• **PROBLEM STATEMENT**:
Write out every line of the entries below word for word, leaving out the pictures.

____________

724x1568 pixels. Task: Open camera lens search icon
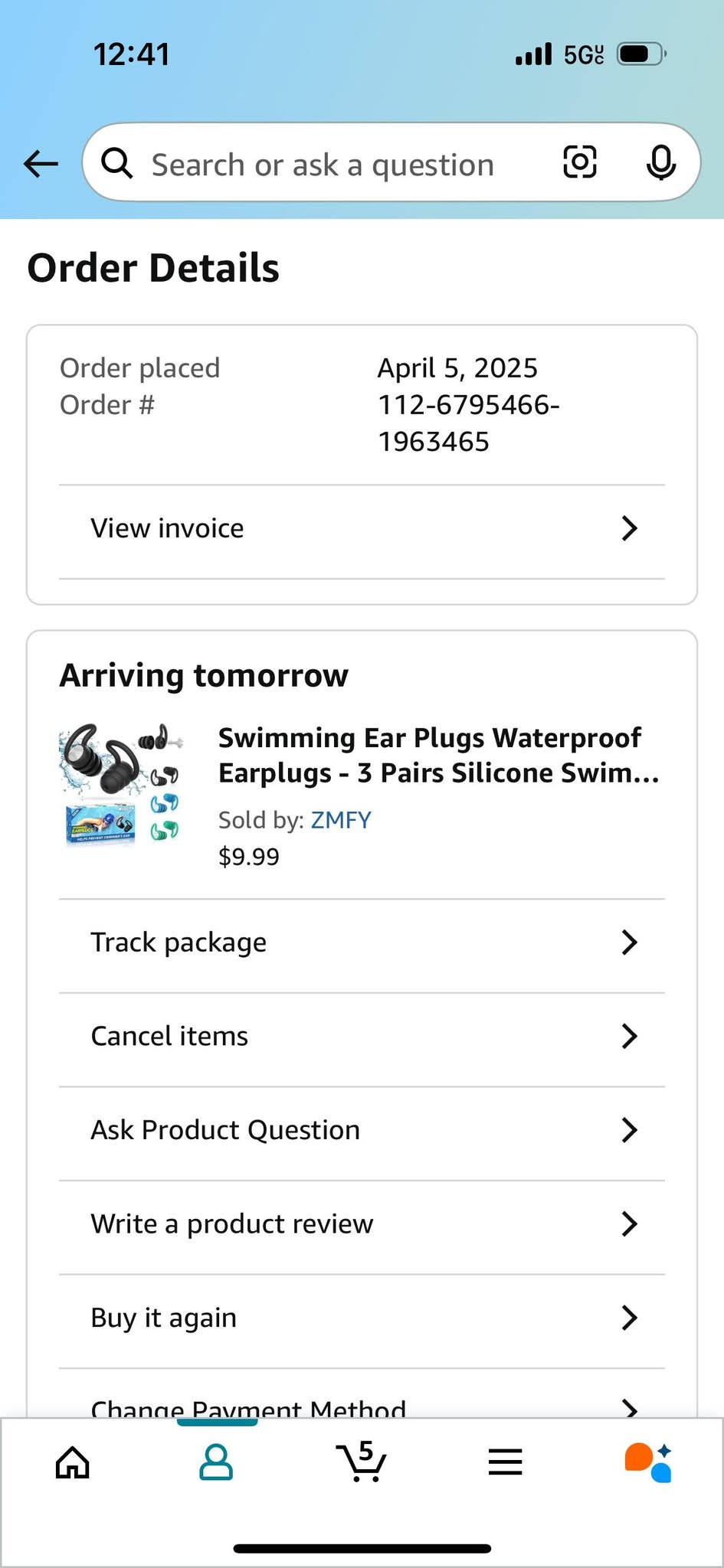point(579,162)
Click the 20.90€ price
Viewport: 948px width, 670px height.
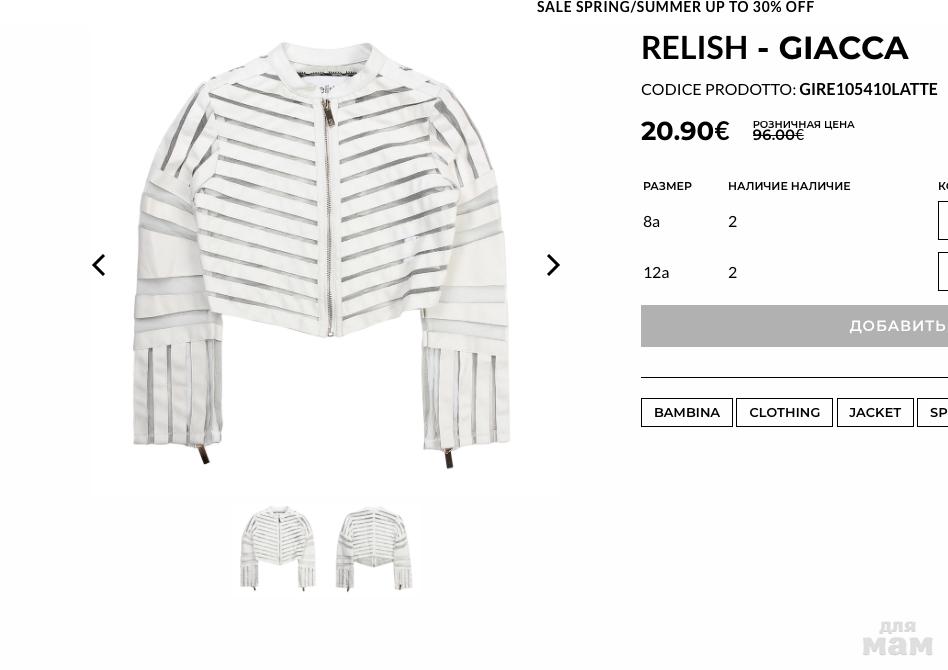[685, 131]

____________

• **OUTPUT FOR THIS EXERCISE**:
724x1568 pixels. Task: Open camera lens search icon
point(579,162)
Click the 20.90€ price
Viewport: 948px width, 670px height.
[685, 131]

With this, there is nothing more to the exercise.